Chirurgien spécialiste lausannois des maladies de l’oreille et historien de la médecine, Albert Mudry est aussi passionné par la gastronomie et son histoire. Dans un essai biographique paru en 2020 aux Editions Favre, il rend hommage au cuisinier et érudit valaisan Joseph Favre. Extrait. Réd.
Qui est vraiment l’auteur du monumental et toujours mal apprécié “Dictionnaire universel de cuisine pratique” paru au tournant du XXe siècle?
Jean Joseph Bartélémi Favre, communément appelé Joseph Favre, est certainement né le 22 février 1844 et non 1849 comme habituellement mentionné. Les archives de la commune de Vex, sa commune d’origine, et de nombreux éléments de son itinéraire professionnel supportent cette affirmation. Ainsi il n’est pas orphelin jeune, mais à l’âge de 18 ans.

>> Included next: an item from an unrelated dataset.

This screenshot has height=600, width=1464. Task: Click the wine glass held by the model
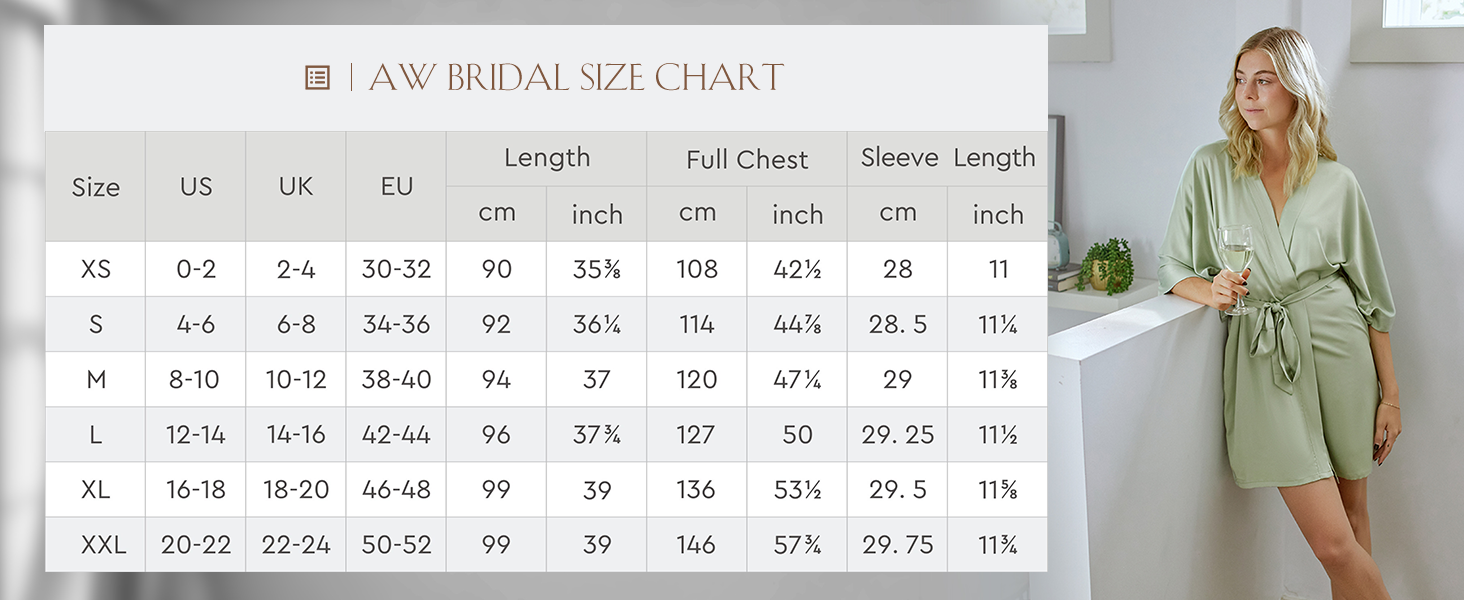[x=1236, y=265]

Il ne s’est jamais inscrit officiellement comme étudiant à l’université de Genève dans les années 1870. En revanche il est un anarchiste convaincu et engagé pendant les mêmes années. Joseph Favre est véritablement un des hommes clés derrière la création des premières expositions culinaires et l’initiation des écoles de cuisine. A la fin de l’année 1883, il ne démissionne pas de son Académie de cuisine, mais seulement de son poste de secrétaire qu’il occupe dès sa fondation. Cette décision fait suite à de nombreux déboires et critiques reçues lors de la séparation en deux sociétés différentes, au début de l’année 1883, de la section parisienne de son Union universelle pour le progrès de l’art culinaire qu’il a initiée en 1878 avec son journal La science culinaire. Joseph Favre est bien sûr resté fidèle à la section de Paris qu’il considère comme la juste et qui respecte les statuts de l’Union. Il participe activement à la mise en place de sa nouvelle appellation d’Académie de cuisine. Avec cette décision, tout s’arrête sauf sa vie privée avec son mariage, la naissance de son fils Oreste et surtout l’écriture de la première édition de son dictionnaire qu’il a enfin le temps de corriger, de compléter et d’achever. Son retour officiel en 1888 à l’Académie de cuisine n’est qu’éphémère et peu actif si ce n’est la création de la rue Antoine Carême en 1894. Peu d’autres détails personnels existent concernant ses vingt dernières années de vie et sa descendance, si ce n’est qu’il est souffrant et qu’il travaille beaucoup à la correction de la deuxième édition de son dictionnaire. Il meurt dans l’anonymat le plus complet le 17 février 1903. Joseph Favre a toujours gardé la nationalité suisse même si certains auteurs ont tendance à le considérer comme français, ce que réfutent à nouveau les archives de Vex. Sa plus grande différence avec ses collègues est qu’il n’a jamais eu son propre restaurant.